Has posting updates online of our dinners out, our work promotions, our vacations turned us into a nation of braggarts?
Check out Facebook or Twitter, and you’re likely to hear from a lot of friends. About their kids, their big night out, their promotion, their vacation. Is that bragging?
For a whole lot of people it may just seem like life as we now know it. We share. Online. Social media. Telling all – or at least a lot of stuff that, subtly or not-so-subtly, makes us look pretty good. Or at least, we hope, as good as everybody else.
My guest today says “hang on, we’re becoming braggarts.” This hour, On Point: how great, how fine, how sweet, how cool our lives are, as told online. The charge of “braggart nation.”
- Tom Ashbrook
Elizabeth Bernstein, columnist for The Wall Street Journal. Her latest piece is headlined: “Are We All Braggarts Now?
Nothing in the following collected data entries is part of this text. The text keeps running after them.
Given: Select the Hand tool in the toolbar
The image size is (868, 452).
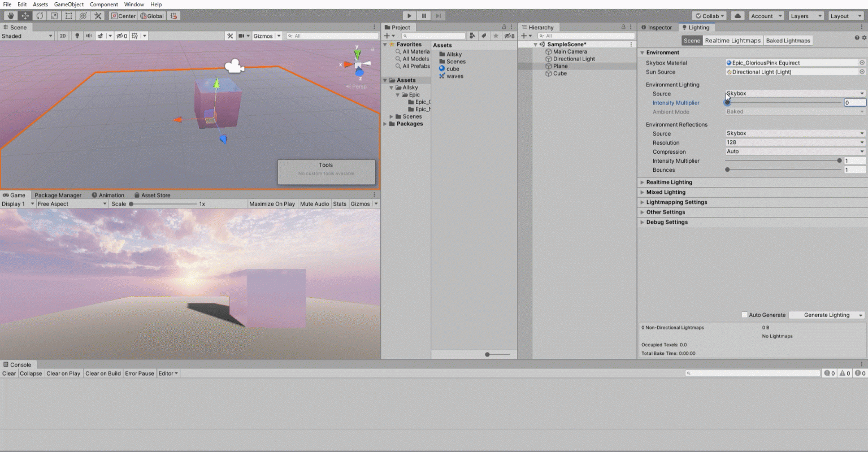Looking at the screenshot, I should coord(10,15).
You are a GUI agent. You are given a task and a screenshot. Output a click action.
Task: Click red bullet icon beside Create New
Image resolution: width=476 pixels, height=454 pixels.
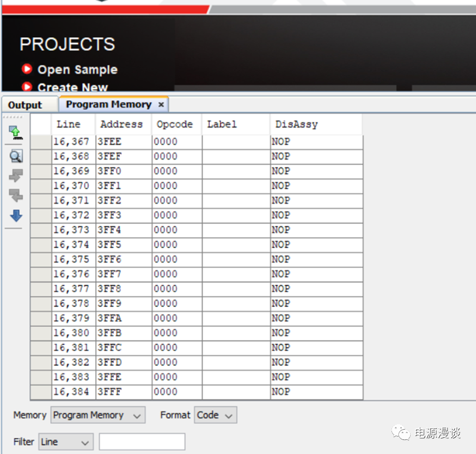(x=27, y=87)
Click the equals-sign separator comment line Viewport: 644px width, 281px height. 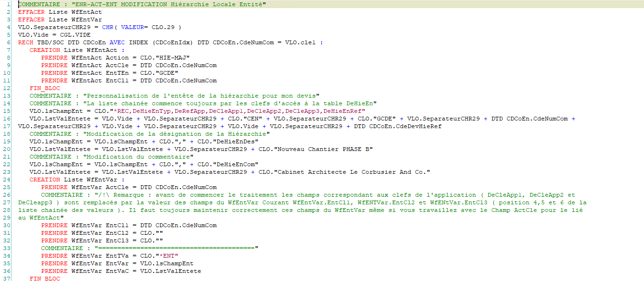(x=177, y=248)
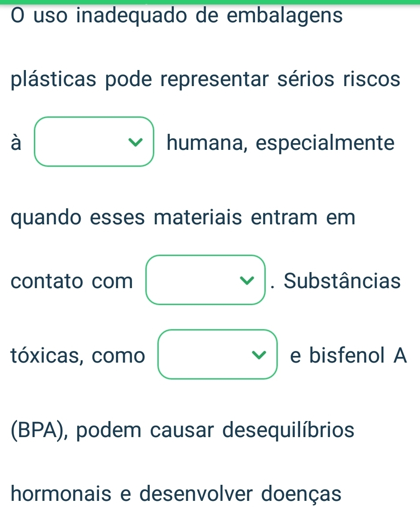Open the dropdown before 'humana, especialmente'
Screen dimensions: 420x508
click(94, 141)
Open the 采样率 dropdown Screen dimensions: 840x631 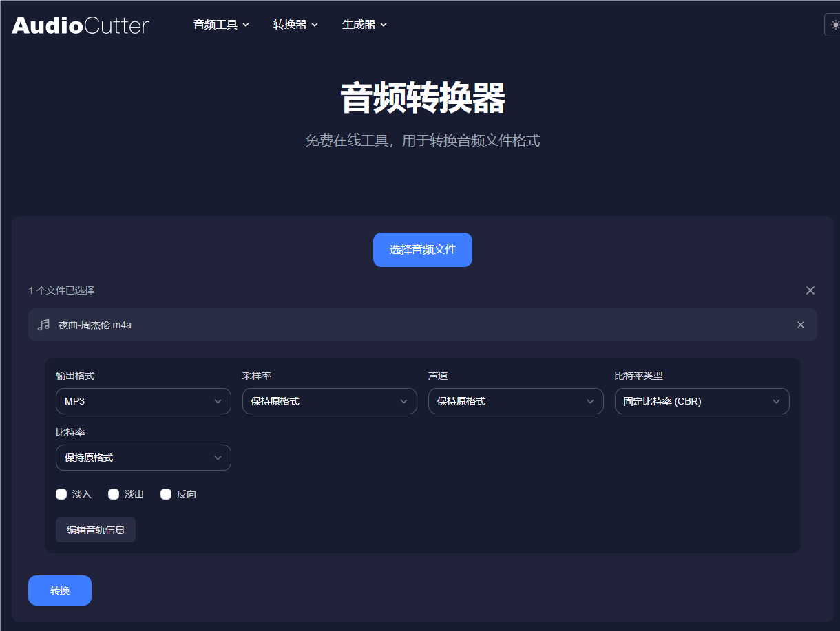[x=329, y=400]
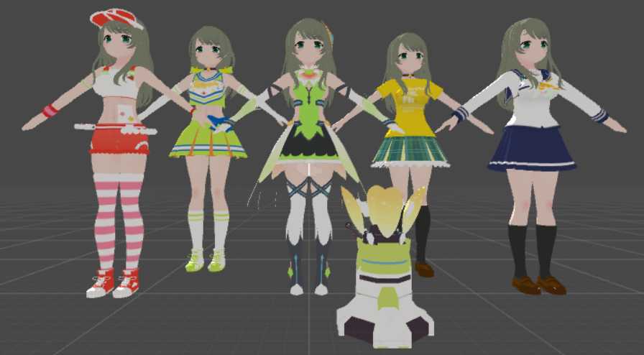Viewport: 644px width, 355px height.
Task: Click the red sneakers of the leftmost model
Action: pos(114,283)
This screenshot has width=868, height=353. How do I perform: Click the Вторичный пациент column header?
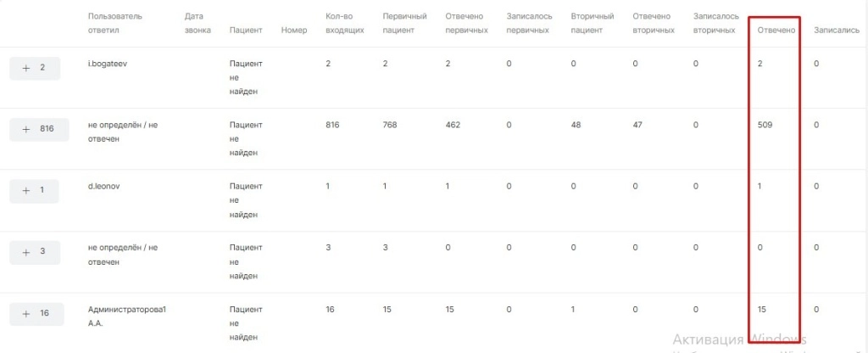(x=593, y=23)
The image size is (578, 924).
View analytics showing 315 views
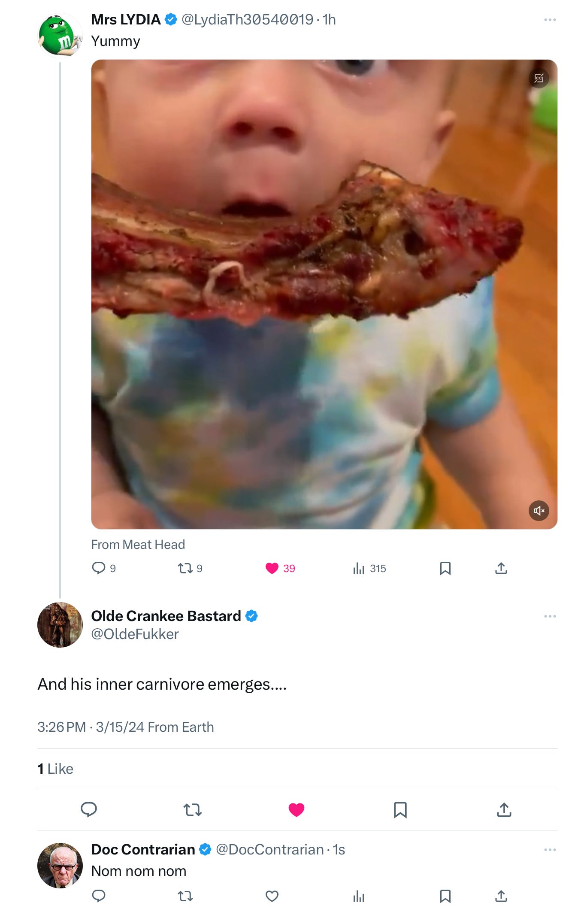click(359, 568)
Boasting Epidemic Goes Viral; Crowing Boosts Self Esteem but It’s Annoying.”
David Gerzof Richard, professor of media relations, social media and marketing and founder and president of BIGfish, an integrated social media, PR, marketing and social influence firm.
Keith Wilcox, professor of marketing at Columbia Business School.
From Tom’s Reading List:
Wall Street Journal “Friends, family and co-workers: I think you’re fabulous—just not quite as fabulous as you think you are. Consider your Facebook status updates.”
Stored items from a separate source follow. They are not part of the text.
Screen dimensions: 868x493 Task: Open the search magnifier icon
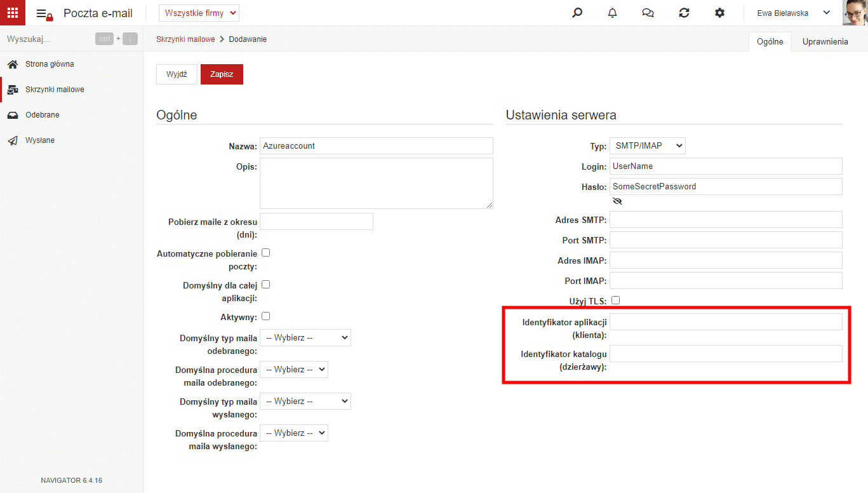(577, 13)
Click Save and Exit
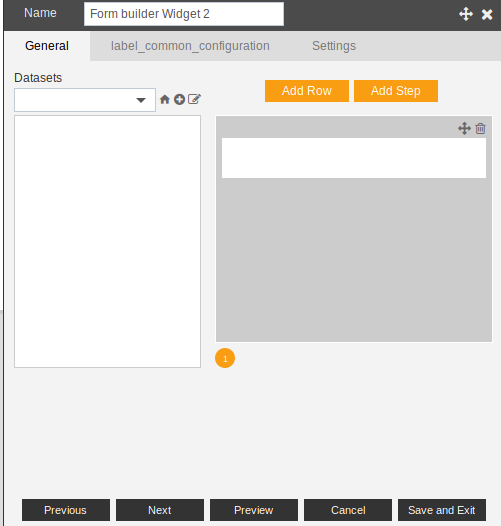This screenshot has width=501, height=526. 442,510
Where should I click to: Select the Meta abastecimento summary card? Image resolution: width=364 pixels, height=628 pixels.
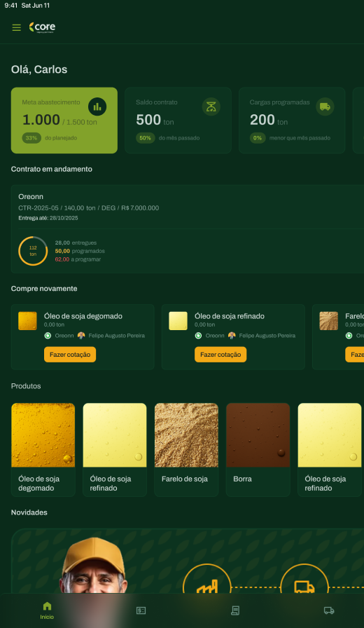(x=64, y=120)
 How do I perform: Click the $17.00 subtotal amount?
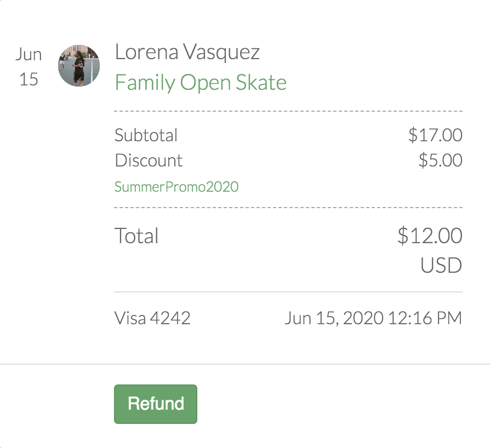435,135
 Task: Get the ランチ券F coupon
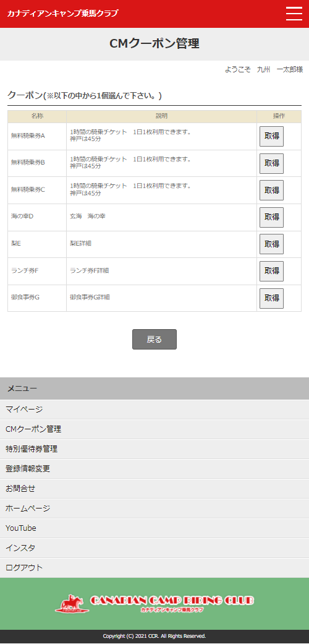(272, 271)
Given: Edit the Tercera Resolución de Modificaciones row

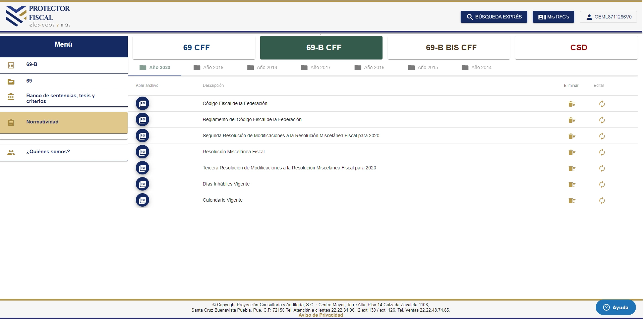Looking at the screenshot, I should click(x=602, y=168).
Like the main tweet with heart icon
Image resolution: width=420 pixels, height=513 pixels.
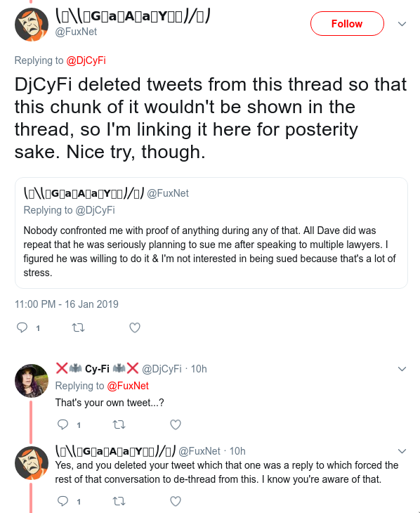coord(134,327)
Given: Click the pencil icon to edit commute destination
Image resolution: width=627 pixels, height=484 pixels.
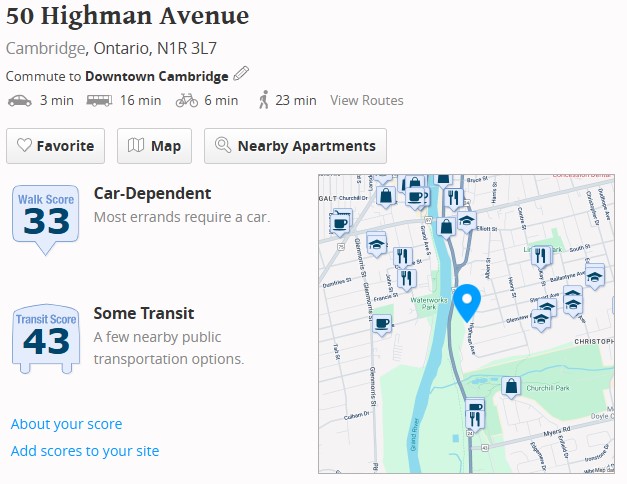Looking at the screenshot, I should 241,75.
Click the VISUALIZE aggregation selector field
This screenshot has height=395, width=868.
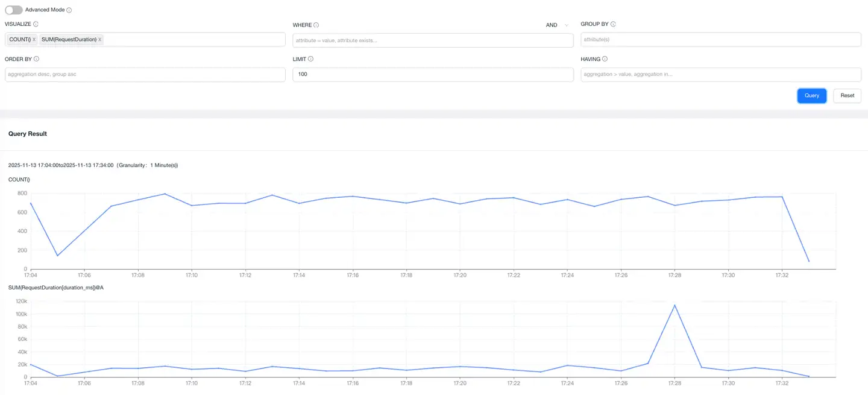pyautogui.click(x=193, y=39)
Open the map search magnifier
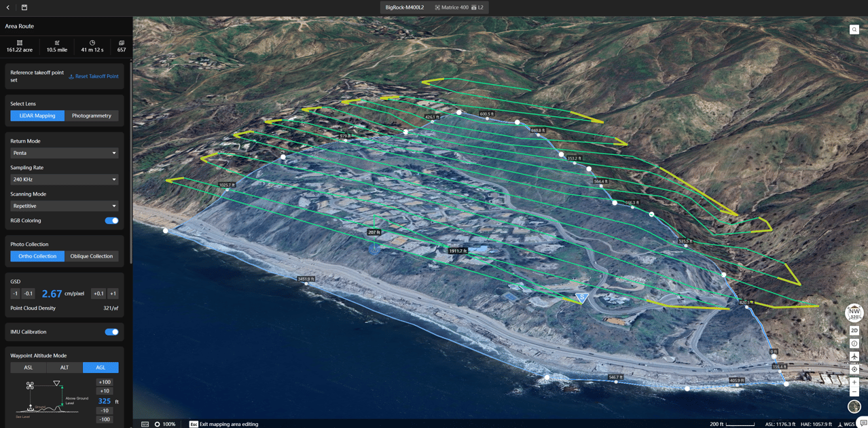868x428 pixels. pos(854,29)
Huffington Post “Next time you post a status update about what you had for breakfast, keep in mind that some of your friends will be less than pleased.”
ModernMom “A while ago, my friend Louise relayed that she was horrified to learn that a woman she knows ‘unfriends’ people on Facebook who brag about their kids a lot.”
“Let Me Twitter Dat” by Andy Milonakis
“Give Me All Your Luvin’ ” by Madonna (feat. M.I.A. and Nicki Minaj)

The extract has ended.